---------- Available records

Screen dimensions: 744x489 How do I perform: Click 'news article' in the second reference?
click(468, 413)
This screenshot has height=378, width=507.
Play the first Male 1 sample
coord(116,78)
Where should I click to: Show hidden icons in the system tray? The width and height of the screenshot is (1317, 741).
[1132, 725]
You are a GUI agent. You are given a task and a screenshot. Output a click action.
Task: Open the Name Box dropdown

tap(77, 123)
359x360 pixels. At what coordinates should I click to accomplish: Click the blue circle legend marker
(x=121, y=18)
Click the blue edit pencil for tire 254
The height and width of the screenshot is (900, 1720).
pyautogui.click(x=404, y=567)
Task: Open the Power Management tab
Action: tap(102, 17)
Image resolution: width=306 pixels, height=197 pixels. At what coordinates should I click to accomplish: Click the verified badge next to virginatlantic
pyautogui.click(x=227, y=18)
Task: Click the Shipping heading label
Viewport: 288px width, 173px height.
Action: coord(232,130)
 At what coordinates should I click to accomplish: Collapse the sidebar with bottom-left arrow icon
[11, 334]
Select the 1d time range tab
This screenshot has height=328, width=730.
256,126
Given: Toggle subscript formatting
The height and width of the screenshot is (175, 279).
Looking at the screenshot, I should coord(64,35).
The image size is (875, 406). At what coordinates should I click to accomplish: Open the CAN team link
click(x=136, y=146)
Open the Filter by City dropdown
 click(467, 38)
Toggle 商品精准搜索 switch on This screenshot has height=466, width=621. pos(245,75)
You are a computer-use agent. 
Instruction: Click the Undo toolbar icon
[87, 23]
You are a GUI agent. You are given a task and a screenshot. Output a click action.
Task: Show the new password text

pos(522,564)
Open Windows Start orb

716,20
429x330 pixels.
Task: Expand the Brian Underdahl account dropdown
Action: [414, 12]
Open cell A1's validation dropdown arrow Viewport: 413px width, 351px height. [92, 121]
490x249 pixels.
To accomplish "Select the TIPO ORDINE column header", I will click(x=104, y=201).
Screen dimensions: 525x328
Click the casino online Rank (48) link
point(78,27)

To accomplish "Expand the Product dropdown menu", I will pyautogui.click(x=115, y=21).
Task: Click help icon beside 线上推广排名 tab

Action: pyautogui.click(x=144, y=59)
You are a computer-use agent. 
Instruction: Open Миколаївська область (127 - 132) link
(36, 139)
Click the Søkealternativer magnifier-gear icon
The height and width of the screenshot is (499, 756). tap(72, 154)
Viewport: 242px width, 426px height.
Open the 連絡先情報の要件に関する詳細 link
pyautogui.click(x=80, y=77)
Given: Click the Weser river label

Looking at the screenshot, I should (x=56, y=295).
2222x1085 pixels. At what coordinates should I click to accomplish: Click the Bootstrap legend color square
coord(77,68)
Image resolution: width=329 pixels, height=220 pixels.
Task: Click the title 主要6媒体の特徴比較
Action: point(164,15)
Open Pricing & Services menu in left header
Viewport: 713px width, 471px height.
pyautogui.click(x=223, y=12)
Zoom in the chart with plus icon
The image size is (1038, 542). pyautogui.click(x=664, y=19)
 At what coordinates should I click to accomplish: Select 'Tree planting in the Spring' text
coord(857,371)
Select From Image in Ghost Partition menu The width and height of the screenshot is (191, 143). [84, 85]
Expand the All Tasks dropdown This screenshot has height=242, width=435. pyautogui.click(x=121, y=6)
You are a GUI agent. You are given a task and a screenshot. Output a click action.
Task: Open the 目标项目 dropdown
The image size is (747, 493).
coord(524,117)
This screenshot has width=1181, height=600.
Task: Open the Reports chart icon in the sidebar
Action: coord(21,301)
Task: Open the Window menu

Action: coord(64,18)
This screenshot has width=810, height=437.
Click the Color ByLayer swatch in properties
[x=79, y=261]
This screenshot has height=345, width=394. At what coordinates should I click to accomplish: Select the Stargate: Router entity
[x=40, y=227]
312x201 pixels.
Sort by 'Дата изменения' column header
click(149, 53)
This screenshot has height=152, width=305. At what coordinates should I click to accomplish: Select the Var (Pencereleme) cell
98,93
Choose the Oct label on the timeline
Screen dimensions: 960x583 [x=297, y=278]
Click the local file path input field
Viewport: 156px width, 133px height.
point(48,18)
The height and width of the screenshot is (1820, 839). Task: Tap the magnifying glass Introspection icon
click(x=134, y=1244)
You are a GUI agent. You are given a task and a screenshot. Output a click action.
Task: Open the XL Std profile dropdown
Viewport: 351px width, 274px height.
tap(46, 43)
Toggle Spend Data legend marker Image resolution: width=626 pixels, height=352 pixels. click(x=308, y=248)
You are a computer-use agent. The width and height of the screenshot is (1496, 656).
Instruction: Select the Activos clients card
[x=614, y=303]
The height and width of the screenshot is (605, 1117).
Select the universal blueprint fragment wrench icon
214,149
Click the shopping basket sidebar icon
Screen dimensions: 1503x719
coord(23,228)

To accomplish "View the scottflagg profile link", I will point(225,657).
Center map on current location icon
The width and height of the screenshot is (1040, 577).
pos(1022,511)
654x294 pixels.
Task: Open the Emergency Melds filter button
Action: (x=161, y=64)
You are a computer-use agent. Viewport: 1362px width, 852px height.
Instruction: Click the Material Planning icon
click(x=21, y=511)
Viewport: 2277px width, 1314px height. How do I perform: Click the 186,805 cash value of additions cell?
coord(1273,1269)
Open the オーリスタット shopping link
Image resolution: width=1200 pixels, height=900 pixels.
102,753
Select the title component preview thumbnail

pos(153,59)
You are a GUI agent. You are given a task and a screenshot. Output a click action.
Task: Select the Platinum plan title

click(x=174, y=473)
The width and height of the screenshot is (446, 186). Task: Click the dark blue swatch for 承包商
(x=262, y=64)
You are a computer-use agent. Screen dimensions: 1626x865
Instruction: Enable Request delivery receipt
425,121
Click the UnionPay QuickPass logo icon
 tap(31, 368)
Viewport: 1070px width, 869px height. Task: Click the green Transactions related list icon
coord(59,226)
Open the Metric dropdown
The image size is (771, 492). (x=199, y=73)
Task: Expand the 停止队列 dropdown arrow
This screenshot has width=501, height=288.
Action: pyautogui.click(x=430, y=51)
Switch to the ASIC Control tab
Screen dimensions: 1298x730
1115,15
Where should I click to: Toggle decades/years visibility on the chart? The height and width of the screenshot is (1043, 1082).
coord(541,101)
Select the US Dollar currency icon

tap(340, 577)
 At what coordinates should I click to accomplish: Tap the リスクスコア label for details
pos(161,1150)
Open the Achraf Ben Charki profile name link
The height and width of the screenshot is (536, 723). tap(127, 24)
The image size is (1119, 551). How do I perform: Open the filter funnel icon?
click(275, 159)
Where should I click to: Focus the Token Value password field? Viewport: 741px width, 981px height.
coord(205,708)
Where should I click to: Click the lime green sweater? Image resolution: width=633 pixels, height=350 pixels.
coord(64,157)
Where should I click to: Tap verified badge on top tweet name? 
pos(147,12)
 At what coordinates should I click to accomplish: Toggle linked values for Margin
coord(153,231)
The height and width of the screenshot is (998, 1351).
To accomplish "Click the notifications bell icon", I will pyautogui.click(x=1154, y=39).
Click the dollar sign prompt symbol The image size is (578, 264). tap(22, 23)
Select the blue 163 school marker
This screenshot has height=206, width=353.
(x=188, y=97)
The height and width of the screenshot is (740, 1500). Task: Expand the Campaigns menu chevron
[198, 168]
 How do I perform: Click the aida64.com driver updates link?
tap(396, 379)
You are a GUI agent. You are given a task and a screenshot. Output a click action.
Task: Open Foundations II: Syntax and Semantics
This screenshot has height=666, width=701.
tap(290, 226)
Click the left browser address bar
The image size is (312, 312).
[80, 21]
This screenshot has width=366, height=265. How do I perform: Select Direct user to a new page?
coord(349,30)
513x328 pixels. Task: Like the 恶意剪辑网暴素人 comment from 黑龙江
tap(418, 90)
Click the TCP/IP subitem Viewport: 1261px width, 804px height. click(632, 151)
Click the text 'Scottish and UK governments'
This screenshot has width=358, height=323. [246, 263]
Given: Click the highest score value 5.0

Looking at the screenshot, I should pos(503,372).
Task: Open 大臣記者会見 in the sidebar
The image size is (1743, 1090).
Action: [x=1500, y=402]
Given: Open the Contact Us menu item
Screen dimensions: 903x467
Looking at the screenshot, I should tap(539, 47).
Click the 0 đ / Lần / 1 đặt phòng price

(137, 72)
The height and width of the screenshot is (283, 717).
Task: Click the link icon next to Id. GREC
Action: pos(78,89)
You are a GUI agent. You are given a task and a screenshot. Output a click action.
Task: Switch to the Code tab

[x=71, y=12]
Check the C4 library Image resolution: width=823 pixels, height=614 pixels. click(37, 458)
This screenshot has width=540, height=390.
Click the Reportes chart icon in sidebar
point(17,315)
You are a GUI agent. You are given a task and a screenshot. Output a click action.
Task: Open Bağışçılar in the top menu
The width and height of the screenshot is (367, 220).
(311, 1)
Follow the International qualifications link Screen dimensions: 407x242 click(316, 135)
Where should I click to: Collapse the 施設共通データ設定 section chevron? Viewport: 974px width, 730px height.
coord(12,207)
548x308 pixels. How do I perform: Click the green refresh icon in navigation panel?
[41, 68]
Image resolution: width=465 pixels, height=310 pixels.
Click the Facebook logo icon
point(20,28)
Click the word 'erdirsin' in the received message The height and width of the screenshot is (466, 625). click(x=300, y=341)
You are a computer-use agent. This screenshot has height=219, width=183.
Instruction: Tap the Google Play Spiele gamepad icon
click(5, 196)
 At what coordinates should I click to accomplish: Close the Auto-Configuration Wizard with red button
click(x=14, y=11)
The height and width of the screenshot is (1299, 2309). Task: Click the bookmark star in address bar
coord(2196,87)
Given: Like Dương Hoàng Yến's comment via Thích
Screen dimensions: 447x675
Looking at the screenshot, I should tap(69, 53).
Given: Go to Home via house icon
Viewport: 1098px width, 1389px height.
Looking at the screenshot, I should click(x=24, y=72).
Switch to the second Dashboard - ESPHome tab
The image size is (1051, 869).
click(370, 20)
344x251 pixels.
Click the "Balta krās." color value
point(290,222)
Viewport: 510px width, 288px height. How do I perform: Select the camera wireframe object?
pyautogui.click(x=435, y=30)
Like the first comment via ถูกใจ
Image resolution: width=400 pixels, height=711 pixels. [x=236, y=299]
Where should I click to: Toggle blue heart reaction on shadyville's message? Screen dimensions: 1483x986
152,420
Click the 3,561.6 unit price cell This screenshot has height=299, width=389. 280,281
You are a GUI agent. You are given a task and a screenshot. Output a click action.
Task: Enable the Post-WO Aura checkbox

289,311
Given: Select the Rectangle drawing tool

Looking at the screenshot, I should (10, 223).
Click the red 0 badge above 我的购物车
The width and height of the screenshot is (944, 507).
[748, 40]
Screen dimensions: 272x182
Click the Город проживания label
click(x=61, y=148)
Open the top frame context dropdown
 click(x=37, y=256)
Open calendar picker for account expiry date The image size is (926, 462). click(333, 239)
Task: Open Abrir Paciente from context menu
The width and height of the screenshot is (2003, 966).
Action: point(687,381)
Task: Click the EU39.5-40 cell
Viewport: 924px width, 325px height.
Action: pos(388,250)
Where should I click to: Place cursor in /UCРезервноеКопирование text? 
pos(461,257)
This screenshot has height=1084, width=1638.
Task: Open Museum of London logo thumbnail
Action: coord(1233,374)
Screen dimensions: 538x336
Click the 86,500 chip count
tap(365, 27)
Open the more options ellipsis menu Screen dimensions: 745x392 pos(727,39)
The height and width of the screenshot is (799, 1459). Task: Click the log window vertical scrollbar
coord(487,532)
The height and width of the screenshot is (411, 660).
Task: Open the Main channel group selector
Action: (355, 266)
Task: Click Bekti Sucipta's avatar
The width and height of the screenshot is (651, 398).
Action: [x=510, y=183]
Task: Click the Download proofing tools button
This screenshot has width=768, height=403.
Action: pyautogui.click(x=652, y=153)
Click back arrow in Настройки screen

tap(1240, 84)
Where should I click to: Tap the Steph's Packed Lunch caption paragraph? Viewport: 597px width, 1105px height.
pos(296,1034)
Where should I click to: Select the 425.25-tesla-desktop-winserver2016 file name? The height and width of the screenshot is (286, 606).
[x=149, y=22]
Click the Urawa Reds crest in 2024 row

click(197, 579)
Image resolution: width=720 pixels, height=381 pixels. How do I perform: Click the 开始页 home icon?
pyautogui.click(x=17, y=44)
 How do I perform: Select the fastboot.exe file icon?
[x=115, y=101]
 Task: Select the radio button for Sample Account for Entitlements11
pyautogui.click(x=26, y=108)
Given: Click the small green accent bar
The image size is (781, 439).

--------------------

■ What is required
Please write out the entries above word for word, beginning at the line that contains "At what coordinates should I click to accomplish: Select 'Tree" and stopping after the line that contains "coord(23,228)".

■ Reply
 At what coordinates should I click to accomplish: Select 'Tree planting in the Spring' text
coord(857,371)
Select From Image in Ghost Partition menu The width and height of the screenshot is (191, 143). [84, 85]
Expand the All Tasks dropdown This screenshot has height=242, width=435. pyautogui.click(x=121, y=6)
You are a GUI agent. You are given a task and a screenshot. Output a click action.
Task: Open the 目标项目 dropdown
The image size is (747, 493).
coord(524,117)
This screenshot has width=1181, height=600.
Task: Open the Reports chart icon in the sidebar
Action: coord(21,301)
Task: Open the Window menu

Action: coord(64,18)
This screenshot has width=810, height=437.
Click the Color ByLayer swatch in properties
[x=79, y=261]
This screenshot has height=345, width=394. At what coordinates should I click to accomplish: Select the Stargate: Router entity
[x=40, y=227]
312x201 pixels.
Sort by 'Дата изменения' column header
click(149, 53)
This screenshot has height=152, width=305. At what coordinates should I click to accomplish: Select the Var (Pencereleme) cell
98,93
Choose the Oct label on the timeline
Screen dimensions: 960x583 [x=297, y=278]
Click the local file path input field
Viewport: 156px width, 133px height.
point(48,18)
The height and width of the screenshot is (1820, 839). Task: Tap the magnifying glass Introspection icon
click(x=134, y=1244)
You are a GUI agent. You are given a task and a screenshot. Output a click action.
Task: Open the XL Std profile dropdown
Viewport: 351px width, 274px height.
tap(46, 43)
Toggle Spend Data legend marker Image resolution: width=626 pixels, height=352 pixels. click(x=308, y=248)
You are a computer-use agent. The width and height of the screenshot is (1496, 656).
Instruction: Select the Activos clients card
[x=614, y=303]
The height and width of the screenshot is (605, 1117).
Select the universal blueprint fragment wrench icon
214,149
Click the shopping basket sidebar icon
Screen dimensions: 1503x719
coord(23,228)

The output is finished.